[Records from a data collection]
══════

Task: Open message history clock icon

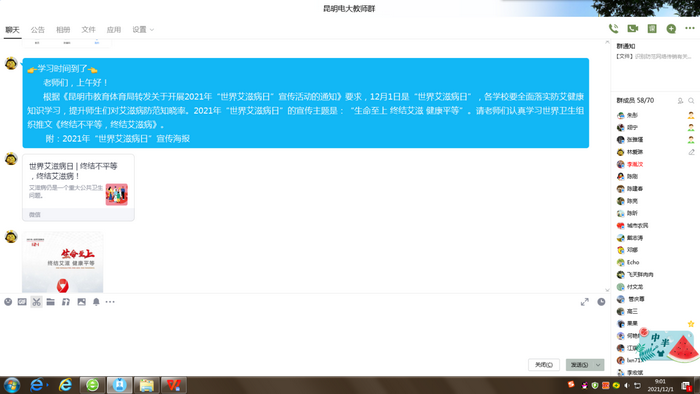Action: click(601, 302)
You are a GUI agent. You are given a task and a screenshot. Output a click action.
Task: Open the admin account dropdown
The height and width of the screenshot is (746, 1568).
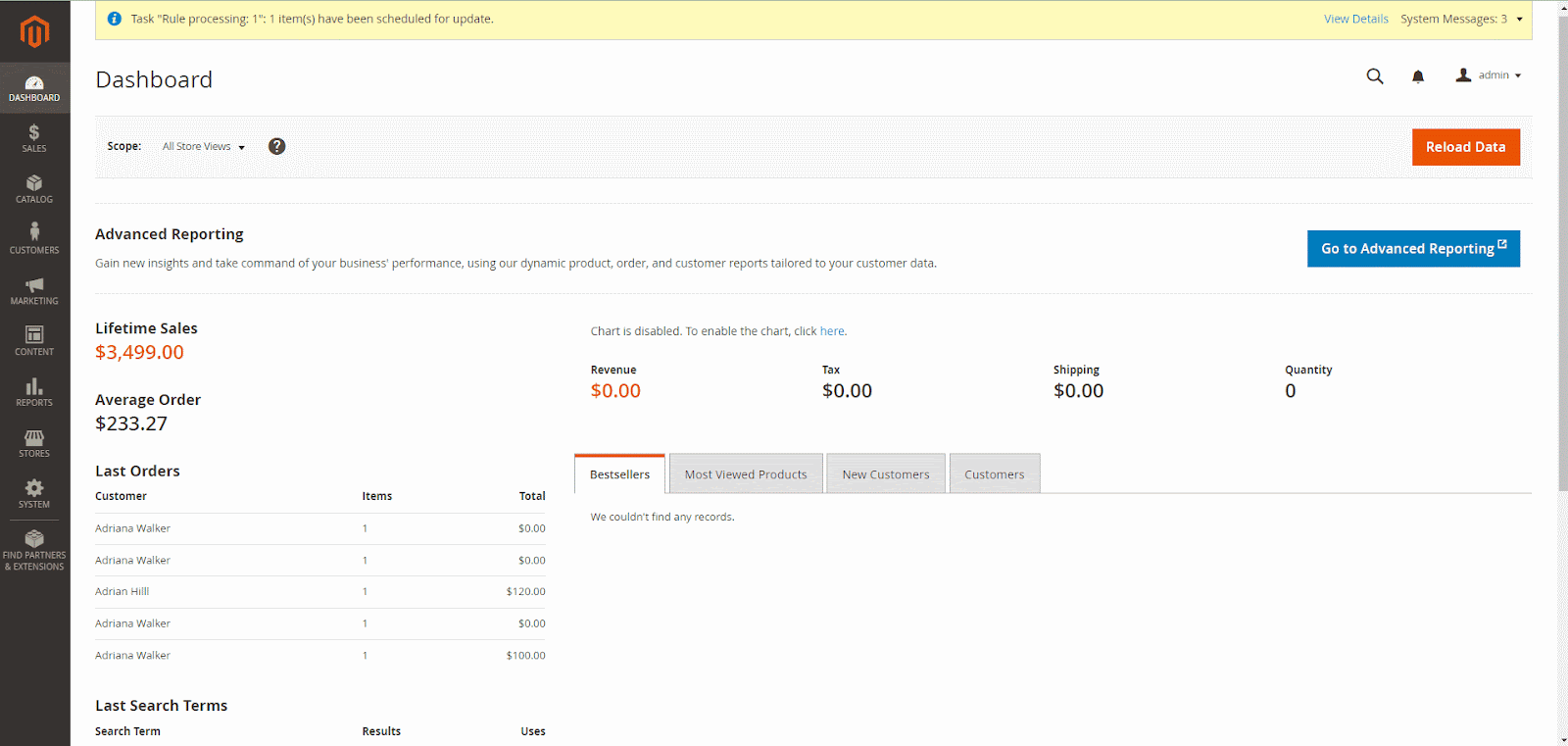[x=1489, y=75]
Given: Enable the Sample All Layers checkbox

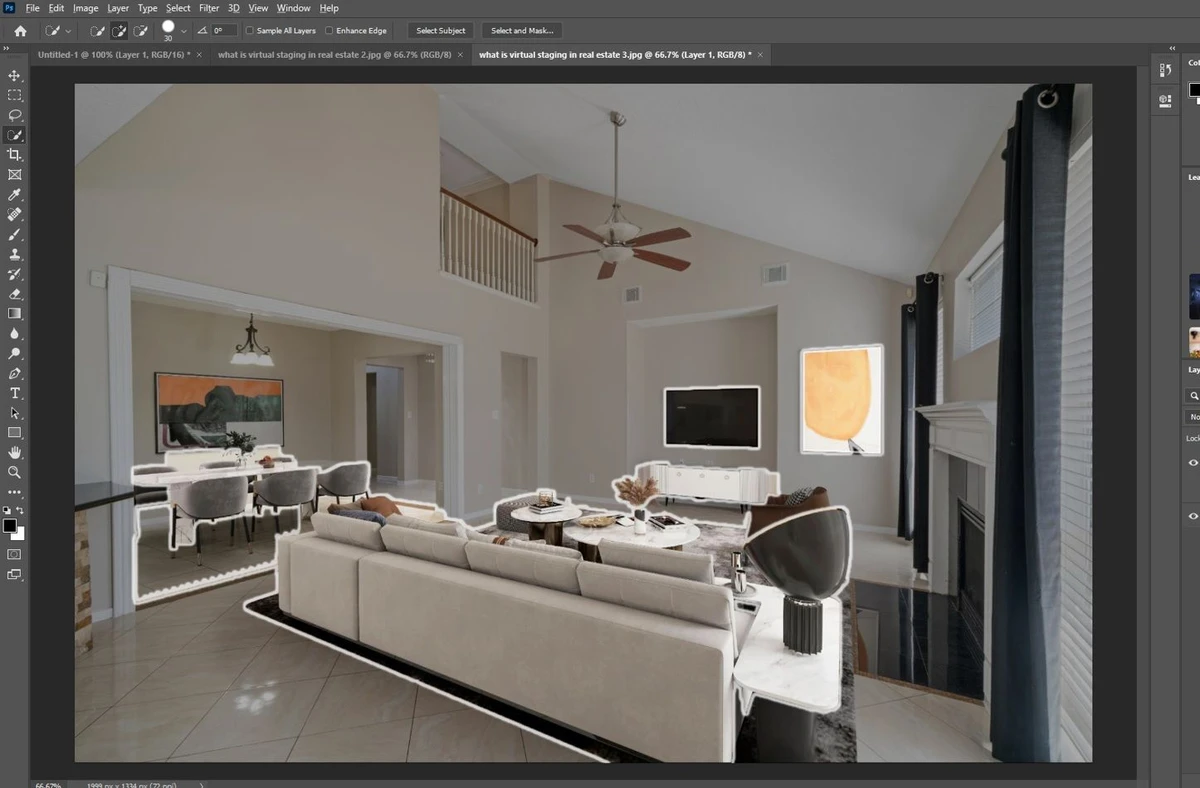Looking at the screenshot, I should [x=248, y=30].
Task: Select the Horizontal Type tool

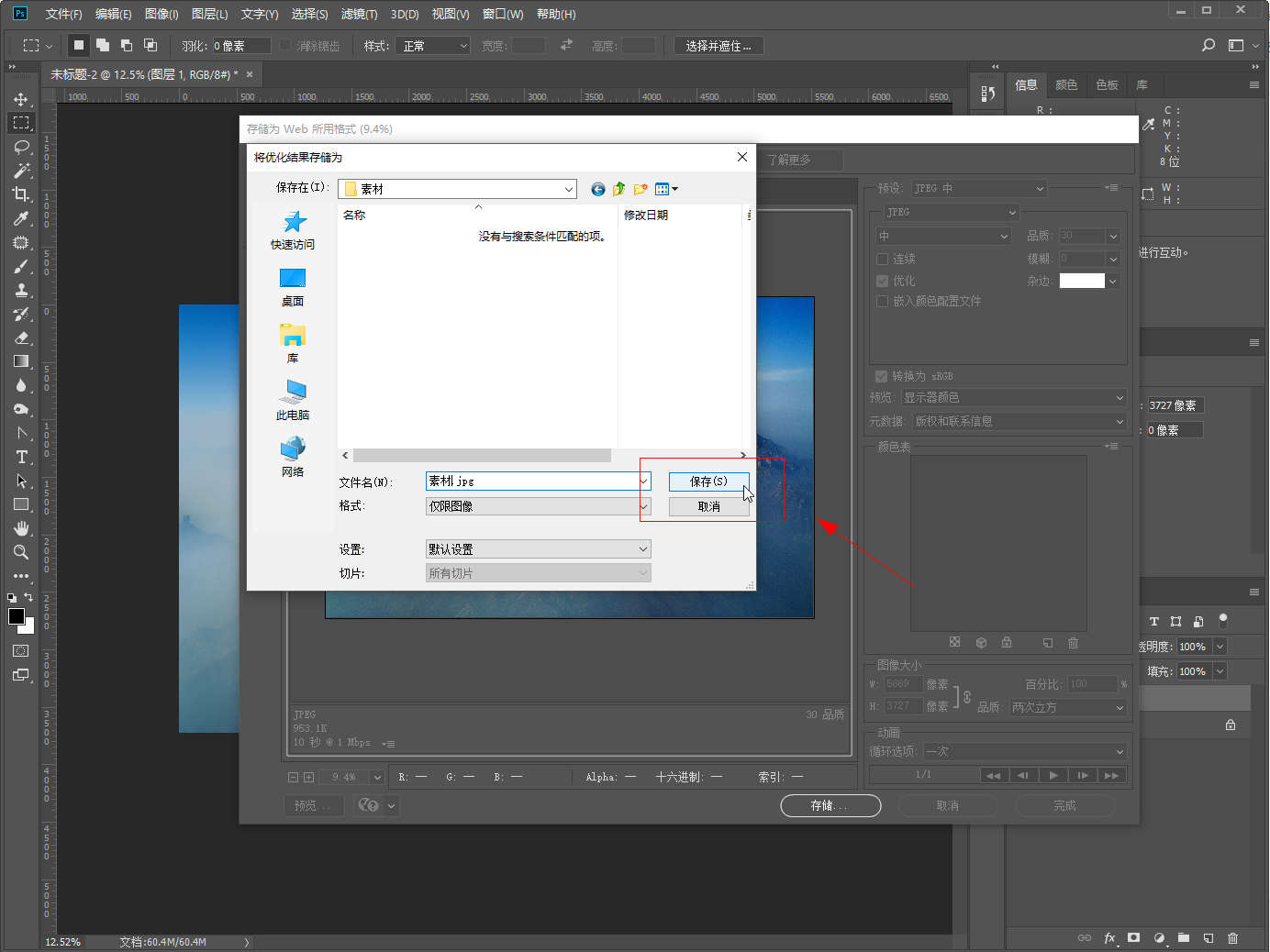Action: [21, 457]
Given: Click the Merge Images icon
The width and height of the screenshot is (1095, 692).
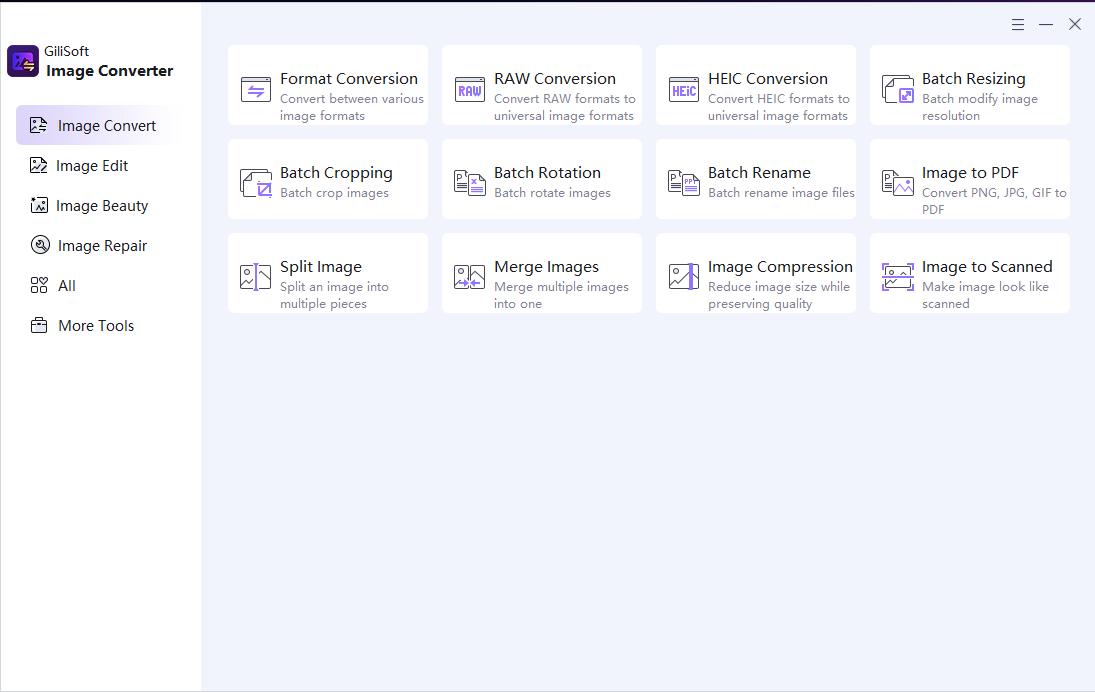Looking at the screenshot, I should tap(469, 277).
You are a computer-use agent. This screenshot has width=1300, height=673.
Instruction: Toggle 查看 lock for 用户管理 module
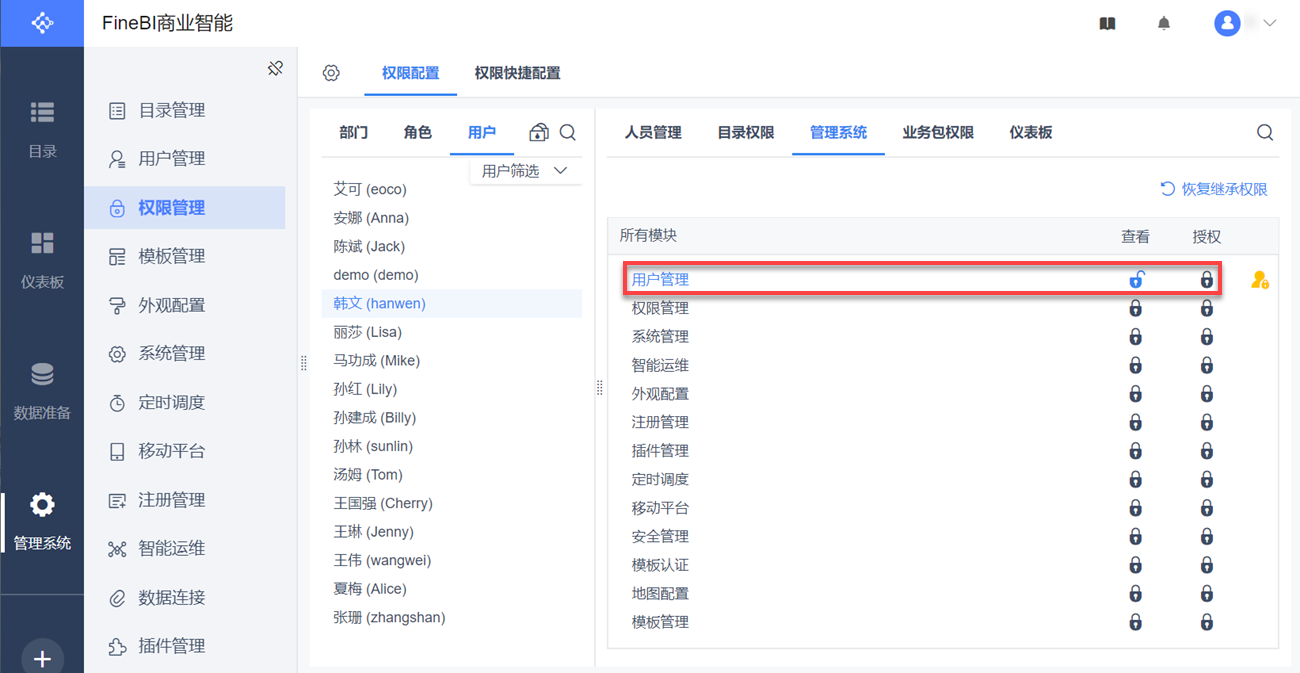click(x=1136, y=280)
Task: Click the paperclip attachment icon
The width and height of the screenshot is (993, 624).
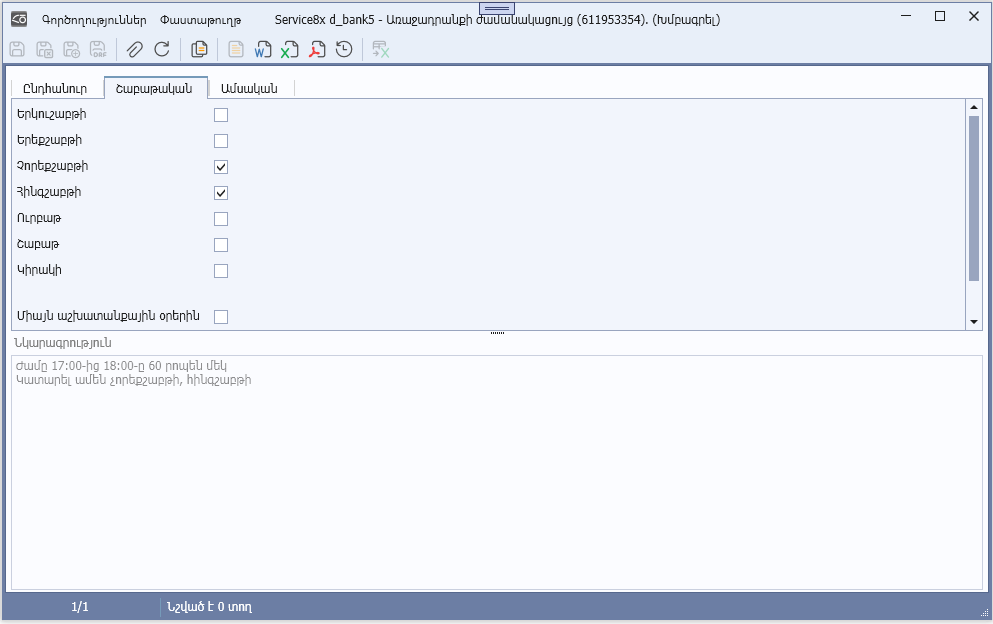Action: (x=135, y=49)
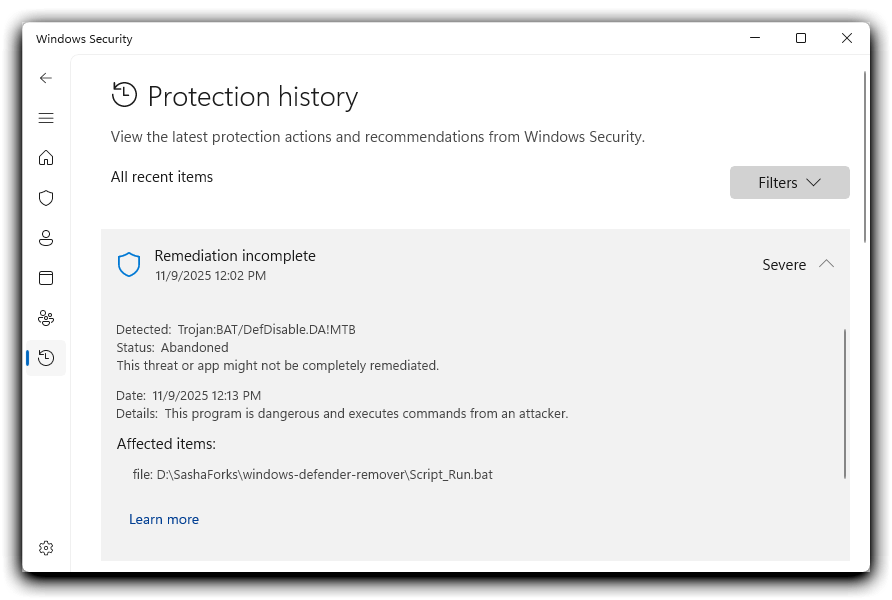This screenshot has width=892, height=600.
Task: Open the Filters dropdown
Action: pos(789,182)
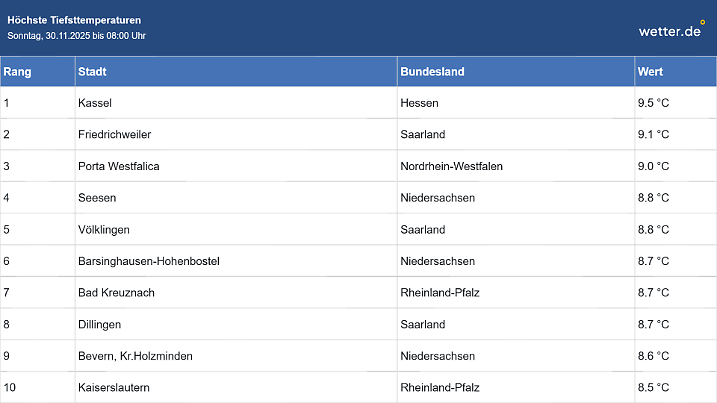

══════

◆ Work item
Reproduce exactly the lines that run from the line holding "Given: Click the Merge Images icon" through the final line of the entries, and omit every picture.

◆ Response
Given: Click the Merge Images icon
The width and height of the screenshot is (1095, 692).
Looking at the screenshot, I should tap(469, 277).
You are a computer-use agent. This screenshot has width=1300, height=673.
Instruction: Toggle 查看 lock for 用户管理 module
click(x=1136, y=280)
Task: Click the paperclip attachment icon
The width and height of the screenshot is (993, 624).
Action: (x=135, y=49)
This screenshot has width=892, height=600.
Task: Open the Filters dropdown
Action: pos(789,182)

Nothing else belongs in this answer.